11 December 2021

Cloud Cuckoo Land – Anthony Doerr

Stranger, whoever you are, open this to learn what will amaze you.

“Repository,” he finally says, “you know this word? A resting place. A text – a book – is a resting place for the memories of people who have lived before. A way for the memory to stay fixed after the soul has traveled on.” His eyes open very widely then, as though he peers into a great darkness. “But books, like people, die. They die in fires or floods or in the mouths of worms or at the whims of tyrants. If they are not safeguarded, they go out of the world. And when a book goes out of the world, the memory dies a second death.”

“Do you know the story of Noah and his sons, child? How they filled their ship with everything to start the world anew? For a thousand years your city, this crumbling capital” – he waves a hand toward a window – “was like that ark. Only instead of two of every living creature, do you know what the good Lord stacked inside this ship?”
Beyond the shuttered window the first cocks crow. She can feel Himerius twitching beside the fire, all his attention on the silver.
“Books.” The scribe smiles. “And in our tale of Noah and the ship of books, can you guess what is the flood?”
She shakes her head.
“Time. Day after day, year after year, time wipes the old books from the world. The manuscript you brought us before? That was written by Aelian, a learned man who lived at the time of the Caesars. For it to reach us in this room, in this hour, the lines within it had to survive a dozen centuries. A scribe had to copy it, and a second scribe, decades later, had to recopy that copy, transform it from a scroll to a codex, and long after the second scribe’s bones were in the earth, a third came along and recopied it again, and all this time the book was being hunted. One bad-tempered abbot, one clumsy friar, one invading barbarian, an overturned candle, a hungry worm – and all those centuries are undone.”
The flames of the tapers flicker; his eyes seem to gather all the light in the room.
“The things that look fixed in the world, child – mountains, wealth, empires – their permanence is only an illusion. We believe they will last, but that is only because of the brevity of our own lives. From the perspective of God, cities like this come and go like anthills. The young sultan is assembling an army, and he has new war engines that can bring down walls as though they were air.”
Her gut lurches. Himerius inches toward the coins on the table.
“The ark has hit the rocks, child. And the tide is washing in.”

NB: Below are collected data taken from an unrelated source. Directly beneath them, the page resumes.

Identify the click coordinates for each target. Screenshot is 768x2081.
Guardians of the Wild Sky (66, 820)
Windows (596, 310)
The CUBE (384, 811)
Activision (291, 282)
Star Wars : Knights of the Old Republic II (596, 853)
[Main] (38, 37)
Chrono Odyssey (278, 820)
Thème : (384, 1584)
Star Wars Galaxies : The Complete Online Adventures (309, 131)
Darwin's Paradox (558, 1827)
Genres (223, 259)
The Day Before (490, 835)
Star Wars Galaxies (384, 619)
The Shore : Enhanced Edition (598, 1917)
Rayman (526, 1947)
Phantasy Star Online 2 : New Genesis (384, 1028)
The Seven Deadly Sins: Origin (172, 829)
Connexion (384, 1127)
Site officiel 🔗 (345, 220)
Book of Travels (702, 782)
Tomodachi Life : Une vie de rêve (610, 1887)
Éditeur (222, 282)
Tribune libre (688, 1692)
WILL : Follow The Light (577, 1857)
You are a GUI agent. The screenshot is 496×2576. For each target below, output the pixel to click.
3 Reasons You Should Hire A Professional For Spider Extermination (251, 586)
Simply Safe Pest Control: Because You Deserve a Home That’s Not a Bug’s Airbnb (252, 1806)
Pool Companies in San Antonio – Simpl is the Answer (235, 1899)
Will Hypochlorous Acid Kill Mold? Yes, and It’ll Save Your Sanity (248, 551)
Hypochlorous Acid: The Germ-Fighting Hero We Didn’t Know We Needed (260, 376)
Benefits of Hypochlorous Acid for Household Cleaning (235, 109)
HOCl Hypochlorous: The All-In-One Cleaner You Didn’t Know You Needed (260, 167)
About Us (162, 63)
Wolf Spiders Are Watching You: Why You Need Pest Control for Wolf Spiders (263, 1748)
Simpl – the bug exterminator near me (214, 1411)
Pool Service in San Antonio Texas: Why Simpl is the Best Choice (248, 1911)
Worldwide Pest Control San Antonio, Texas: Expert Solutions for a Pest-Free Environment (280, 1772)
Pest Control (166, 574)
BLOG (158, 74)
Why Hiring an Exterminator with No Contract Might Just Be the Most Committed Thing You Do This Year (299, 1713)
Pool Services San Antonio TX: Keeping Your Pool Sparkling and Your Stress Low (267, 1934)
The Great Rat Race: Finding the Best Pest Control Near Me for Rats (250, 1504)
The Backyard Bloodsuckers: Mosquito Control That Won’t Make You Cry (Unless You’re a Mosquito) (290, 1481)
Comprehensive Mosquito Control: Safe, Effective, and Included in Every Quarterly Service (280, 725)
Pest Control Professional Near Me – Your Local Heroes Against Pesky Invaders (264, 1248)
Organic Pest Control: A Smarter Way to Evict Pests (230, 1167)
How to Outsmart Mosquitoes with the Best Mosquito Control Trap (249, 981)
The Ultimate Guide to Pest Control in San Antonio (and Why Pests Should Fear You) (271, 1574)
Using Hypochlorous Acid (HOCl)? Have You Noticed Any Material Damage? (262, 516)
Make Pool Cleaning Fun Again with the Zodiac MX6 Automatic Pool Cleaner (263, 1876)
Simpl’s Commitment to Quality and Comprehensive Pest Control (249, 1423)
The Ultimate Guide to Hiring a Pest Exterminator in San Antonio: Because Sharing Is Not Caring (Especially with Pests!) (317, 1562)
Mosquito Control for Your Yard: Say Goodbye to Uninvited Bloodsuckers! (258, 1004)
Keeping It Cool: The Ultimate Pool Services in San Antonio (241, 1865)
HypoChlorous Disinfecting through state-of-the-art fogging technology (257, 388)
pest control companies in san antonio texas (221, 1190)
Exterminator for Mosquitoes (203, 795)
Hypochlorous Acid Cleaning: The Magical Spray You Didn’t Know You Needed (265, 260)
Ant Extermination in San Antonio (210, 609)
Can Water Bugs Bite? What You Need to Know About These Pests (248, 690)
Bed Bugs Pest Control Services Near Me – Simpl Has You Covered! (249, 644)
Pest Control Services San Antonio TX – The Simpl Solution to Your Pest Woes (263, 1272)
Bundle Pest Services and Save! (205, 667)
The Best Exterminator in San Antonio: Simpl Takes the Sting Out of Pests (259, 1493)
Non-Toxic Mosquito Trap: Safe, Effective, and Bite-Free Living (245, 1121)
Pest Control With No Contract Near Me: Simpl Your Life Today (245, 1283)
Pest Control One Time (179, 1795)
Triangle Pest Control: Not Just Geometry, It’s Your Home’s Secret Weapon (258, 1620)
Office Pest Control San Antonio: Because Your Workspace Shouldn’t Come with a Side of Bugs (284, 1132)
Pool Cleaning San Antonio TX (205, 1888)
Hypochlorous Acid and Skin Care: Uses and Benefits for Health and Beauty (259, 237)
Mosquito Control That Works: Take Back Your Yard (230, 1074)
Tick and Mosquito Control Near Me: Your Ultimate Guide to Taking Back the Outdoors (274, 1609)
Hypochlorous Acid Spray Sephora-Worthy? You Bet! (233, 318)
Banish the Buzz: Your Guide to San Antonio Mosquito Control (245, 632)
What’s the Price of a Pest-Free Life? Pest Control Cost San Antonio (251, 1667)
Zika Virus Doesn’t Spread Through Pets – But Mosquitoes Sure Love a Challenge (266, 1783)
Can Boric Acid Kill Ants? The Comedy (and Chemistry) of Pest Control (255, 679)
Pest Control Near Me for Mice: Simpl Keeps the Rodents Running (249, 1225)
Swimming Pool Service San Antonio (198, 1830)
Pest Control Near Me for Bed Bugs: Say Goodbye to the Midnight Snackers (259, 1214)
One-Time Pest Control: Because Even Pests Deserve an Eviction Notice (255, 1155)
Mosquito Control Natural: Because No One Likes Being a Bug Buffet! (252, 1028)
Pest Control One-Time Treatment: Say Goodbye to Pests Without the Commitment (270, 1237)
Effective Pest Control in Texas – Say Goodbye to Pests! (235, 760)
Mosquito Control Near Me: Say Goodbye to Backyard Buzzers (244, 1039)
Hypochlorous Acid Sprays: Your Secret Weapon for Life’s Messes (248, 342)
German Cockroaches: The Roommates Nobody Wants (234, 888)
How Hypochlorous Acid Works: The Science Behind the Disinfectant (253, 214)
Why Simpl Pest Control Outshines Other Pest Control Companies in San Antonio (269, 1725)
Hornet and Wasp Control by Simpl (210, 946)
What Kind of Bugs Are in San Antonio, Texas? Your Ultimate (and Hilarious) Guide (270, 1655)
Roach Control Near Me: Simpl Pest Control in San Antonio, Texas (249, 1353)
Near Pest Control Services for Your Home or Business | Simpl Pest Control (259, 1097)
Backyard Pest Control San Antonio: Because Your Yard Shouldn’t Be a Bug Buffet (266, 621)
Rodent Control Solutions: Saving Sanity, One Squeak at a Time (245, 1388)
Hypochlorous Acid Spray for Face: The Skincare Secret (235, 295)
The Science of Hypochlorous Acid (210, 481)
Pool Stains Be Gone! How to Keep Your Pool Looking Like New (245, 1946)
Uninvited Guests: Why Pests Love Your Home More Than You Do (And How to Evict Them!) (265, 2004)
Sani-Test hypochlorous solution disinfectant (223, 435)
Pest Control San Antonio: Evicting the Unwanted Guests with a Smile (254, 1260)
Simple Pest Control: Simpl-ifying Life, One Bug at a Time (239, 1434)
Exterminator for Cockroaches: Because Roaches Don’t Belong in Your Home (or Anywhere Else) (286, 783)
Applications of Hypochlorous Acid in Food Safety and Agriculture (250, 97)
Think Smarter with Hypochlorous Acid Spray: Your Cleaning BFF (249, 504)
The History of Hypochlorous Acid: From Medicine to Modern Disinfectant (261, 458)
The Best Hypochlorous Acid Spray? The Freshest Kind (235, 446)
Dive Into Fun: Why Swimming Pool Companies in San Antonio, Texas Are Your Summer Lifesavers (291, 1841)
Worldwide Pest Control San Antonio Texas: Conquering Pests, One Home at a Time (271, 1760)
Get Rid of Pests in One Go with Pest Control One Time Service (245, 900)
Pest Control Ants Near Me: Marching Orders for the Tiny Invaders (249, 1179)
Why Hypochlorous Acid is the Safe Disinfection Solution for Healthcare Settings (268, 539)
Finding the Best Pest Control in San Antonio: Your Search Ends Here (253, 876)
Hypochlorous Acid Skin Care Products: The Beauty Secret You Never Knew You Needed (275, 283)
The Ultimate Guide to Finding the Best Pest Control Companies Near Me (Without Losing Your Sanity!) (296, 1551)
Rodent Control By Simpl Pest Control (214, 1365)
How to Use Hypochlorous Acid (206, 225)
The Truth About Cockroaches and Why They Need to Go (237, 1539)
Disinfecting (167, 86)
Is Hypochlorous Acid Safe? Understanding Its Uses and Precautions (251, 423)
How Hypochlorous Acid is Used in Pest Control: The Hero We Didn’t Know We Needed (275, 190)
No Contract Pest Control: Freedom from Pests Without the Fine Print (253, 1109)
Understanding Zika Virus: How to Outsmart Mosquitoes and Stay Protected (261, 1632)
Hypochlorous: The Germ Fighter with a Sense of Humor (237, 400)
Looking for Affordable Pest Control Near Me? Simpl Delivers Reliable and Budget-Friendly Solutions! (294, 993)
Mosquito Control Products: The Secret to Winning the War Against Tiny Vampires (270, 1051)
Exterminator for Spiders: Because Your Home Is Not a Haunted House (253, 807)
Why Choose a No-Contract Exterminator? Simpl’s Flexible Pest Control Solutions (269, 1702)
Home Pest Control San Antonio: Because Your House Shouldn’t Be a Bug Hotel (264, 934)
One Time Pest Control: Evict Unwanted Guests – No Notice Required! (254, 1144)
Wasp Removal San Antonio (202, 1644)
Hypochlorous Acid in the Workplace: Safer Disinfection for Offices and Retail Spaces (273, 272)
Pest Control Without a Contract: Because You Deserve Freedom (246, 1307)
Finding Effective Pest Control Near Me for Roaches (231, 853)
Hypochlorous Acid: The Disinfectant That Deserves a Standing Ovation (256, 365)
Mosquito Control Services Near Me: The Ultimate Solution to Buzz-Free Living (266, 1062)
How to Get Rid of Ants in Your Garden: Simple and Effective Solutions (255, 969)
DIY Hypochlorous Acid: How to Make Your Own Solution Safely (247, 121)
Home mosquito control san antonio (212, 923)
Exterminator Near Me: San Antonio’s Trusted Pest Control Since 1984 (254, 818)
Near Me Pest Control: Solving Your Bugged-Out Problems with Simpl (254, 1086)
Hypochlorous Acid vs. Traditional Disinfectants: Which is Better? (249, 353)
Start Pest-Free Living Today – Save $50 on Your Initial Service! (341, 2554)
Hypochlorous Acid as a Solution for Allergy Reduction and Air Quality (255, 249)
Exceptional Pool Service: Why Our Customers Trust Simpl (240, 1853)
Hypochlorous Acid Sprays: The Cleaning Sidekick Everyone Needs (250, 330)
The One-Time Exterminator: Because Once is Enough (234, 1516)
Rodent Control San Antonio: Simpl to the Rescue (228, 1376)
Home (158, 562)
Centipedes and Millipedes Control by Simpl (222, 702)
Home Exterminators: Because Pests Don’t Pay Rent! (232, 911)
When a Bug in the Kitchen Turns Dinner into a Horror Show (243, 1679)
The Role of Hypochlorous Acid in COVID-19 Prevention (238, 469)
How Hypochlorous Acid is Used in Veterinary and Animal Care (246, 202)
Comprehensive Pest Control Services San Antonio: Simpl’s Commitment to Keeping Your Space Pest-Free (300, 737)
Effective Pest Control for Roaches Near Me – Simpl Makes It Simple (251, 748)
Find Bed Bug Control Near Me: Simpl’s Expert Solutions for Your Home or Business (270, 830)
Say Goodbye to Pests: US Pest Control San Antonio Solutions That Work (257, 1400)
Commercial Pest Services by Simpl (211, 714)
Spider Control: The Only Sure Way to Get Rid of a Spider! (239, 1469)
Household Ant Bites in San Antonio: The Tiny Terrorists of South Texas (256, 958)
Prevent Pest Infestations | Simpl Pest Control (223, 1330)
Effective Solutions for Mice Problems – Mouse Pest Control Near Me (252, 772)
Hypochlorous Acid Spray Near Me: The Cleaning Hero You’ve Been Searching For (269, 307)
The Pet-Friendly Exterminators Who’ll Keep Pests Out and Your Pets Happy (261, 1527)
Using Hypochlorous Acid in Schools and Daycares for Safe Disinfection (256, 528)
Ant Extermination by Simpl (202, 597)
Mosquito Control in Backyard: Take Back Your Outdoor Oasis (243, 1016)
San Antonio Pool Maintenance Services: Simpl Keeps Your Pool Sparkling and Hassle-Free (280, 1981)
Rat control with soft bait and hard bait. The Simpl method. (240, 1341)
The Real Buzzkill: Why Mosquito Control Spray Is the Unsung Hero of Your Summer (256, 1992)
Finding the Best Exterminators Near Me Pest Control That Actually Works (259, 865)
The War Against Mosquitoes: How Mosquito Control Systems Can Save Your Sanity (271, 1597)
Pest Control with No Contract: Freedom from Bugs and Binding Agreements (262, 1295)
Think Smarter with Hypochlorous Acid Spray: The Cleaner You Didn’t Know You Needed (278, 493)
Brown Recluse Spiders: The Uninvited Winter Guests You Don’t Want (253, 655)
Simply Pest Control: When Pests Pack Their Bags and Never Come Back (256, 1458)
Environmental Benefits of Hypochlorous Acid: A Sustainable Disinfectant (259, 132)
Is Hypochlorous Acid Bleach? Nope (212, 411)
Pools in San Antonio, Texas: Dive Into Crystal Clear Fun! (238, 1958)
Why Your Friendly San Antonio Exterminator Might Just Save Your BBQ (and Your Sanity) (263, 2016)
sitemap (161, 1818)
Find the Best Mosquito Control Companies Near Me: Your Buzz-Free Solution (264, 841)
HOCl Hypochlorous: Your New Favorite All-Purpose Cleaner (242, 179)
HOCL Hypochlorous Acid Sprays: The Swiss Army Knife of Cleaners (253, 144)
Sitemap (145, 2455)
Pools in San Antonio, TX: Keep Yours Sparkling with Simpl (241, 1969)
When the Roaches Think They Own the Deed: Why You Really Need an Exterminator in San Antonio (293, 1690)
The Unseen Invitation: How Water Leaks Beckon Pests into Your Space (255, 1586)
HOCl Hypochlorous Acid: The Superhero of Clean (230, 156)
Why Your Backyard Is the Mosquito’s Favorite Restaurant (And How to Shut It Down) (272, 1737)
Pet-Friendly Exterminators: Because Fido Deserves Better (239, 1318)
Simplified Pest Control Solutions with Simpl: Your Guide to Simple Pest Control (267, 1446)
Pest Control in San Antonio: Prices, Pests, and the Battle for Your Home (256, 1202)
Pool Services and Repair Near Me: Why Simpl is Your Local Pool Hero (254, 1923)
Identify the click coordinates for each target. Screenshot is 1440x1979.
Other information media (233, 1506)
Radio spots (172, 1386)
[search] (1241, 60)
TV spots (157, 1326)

“Each of these books, child, is a door, a gateway to another place and time. You have your whole life in front of you, and for all of it, you’ll have this. It will be enough, don’t you think?”

It is the fifth week of the siege, or maybe the sixth, each day bleeding into the last.

A story is a way of stretching time.

Sometimes the things we think are lost are only hidden, waiting to be rediscovered.

In a life you accumulate so many memories, your brain constantly winnowing through them, weighing consequence, burying pain, but somehow by the time you’re this age you still end up dragging a monumental sack of memories behind you, a burden as heavy as a continent, and eventually it becomes time to take them out of the world.